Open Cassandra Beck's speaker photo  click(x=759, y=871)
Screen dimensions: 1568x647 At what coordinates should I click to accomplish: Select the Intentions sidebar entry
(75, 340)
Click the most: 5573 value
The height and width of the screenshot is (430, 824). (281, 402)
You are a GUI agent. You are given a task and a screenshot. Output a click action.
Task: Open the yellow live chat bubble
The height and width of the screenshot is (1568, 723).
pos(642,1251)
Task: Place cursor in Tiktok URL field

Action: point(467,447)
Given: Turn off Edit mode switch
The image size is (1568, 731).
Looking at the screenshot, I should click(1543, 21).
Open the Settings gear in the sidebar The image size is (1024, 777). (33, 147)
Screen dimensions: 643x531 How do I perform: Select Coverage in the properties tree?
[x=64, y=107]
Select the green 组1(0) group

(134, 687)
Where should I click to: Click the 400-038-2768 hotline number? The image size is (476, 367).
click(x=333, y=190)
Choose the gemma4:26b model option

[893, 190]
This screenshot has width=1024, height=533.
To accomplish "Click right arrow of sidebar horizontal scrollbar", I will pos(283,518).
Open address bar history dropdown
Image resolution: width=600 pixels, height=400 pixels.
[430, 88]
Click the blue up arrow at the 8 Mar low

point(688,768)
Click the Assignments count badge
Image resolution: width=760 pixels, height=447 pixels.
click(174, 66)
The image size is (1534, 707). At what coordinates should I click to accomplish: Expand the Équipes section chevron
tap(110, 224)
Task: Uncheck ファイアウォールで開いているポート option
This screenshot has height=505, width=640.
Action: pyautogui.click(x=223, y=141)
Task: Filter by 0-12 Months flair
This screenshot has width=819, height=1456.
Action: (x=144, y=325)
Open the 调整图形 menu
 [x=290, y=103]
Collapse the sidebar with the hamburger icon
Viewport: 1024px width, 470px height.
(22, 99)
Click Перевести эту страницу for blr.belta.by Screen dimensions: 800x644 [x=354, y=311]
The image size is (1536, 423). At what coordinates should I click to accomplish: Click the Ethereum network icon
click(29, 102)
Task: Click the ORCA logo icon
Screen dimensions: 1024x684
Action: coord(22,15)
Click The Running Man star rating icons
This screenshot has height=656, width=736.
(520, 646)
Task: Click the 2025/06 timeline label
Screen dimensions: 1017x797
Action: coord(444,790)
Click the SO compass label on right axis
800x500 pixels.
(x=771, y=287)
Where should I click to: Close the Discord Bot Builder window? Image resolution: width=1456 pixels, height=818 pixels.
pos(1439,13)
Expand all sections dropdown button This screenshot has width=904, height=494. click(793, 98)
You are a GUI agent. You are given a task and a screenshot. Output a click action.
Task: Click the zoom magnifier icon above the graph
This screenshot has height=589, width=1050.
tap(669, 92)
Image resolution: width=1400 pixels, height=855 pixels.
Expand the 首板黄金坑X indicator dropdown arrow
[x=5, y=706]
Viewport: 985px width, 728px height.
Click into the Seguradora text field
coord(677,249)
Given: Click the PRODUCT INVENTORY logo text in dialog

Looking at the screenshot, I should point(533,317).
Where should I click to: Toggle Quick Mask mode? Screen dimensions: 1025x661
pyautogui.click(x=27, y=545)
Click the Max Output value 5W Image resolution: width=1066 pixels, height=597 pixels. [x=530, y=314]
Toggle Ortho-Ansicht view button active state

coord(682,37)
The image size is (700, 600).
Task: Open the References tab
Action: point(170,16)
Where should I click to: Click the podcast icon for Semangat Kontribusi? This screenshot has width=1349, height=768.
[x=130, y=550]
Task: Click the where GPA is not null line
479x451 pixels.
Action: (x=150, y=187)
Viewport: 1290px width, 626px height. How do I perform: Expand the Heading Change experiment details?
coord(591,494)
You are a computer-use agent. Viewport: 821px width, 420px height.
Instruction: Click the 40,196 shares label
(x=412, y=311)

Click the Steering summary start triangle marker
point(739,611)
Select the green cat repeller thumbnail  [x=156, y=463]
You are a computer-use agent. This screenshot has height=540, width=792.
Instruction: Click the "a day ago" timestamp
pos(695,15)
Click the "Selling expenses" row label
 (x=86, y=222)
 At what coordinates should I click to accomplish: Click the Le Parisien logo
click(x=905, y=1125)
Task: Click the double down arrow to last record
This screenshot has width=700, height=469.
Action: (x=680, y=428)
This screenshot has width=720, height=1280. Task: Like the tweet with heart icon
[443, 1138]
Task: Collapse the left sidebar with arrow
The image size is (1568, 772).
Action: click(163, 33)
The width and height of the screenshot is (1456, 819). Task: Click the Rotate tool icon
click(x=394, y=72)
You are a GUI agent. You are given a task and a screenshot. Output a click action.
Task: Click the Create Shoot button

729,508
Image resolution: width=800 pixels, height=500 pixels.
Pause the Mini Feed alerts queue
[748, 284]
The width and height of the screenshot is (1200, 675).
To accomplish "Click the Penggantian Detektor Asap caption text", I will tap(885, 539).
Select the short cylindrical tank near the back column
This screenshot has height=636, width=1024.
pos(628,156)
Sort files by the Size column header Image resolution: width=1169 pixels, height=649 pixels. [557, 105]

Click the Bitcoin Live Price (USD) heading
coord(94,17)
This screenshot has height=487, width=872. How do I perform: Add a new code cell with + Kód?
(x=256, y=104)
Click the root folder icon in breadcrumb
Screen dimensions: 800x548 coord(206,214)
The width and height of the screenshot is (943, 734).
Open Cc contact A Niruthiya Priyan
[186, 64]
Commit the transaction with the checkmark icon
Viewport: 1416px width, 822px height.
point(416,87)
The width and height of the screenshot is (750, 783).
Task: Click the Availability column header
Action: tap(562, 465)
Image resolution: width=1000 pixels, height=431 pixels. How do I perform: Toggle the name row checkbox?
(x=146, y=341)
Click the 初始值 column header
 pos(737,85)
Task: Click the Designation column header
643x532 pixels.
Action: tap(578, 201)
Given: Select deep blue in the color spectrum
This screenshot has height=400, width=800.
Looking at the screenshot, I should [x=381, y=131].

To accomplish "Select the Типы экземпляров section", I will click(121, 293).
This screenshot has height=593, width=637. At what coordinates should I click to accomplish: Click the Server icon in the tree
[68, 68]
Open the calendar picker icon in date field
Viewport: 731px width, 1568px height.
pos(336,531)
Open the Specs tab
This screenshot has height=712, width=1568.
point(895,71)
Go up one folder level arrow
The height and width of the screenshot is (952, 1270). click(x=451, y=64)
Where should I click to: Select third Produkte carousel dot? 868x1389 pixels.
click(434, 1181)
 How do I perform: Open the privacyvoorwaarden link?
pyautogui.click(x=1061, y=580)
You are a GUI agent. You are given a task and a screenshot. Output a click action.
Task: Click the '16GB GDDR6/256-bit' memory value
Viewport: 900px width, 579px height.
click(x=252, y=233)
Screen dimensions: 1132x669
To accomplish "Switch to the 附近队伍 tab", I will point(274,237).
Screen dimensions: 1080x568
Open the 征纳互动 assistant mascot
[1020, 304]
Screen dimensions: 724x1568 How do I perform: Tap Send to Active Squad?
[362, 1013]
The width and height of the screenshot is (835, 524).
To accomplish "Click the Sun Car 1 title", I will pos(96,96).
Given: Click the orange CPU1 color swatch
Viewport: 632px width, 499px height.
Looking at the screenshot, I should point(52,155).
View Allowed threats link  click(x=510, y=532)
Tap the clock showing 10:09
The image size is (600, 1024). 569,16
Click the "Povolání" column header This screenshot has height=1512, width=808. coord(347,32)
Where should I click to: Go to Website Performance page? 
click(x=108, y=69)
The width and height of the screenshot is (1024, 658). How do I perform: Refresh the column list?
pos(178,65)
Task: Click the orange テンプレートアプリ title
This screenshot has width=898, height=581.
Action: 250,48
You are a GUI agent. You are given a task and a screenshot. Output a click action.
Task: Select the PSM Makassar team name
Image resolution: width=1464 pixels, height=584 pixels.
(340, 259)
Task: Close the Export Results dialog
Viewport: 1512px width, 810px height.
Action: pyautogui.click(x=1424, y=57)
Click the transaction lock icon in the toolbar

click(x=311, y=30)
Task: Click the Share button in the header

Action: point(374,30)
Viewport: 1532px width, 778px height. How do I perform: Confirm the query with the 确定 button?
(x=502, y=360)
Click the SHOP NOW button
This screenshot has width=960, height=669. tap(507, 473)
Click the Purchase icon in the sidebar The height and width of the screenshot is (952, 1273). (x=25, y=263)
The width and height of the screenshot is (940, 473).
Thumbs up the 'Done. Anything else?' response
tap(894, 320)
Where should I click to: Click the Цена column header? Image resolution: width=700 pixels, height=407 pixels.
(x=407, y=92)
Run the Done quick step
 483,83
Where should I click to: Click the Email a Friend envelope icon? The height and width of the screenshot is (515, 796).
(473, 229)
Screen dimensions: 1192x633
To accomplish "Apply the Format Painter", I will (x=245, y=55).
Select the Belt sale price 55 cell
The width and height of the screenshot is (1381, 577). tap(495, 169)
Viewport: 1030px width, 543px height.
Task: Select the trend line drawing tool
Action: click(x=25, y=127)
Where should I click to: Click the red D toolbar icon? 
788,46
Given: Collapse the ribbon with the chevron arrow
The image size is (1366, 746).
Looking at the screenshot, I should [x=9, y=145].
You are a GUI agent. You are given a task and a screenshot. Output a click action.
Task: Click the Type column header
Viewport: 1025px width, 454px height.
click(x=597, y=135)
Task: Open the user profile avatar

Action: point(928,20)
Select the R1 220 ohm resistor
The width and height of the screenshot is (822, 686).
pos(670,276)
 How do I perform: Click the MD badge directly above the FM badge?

_WHAT YOU SHOULD DO_
Report every line of the preceding listing where the string "color" occurs.

_FINAL ANSWER_
Given: Select deep blue in the color spectrum
Given: Click the orange CPU1 color swatch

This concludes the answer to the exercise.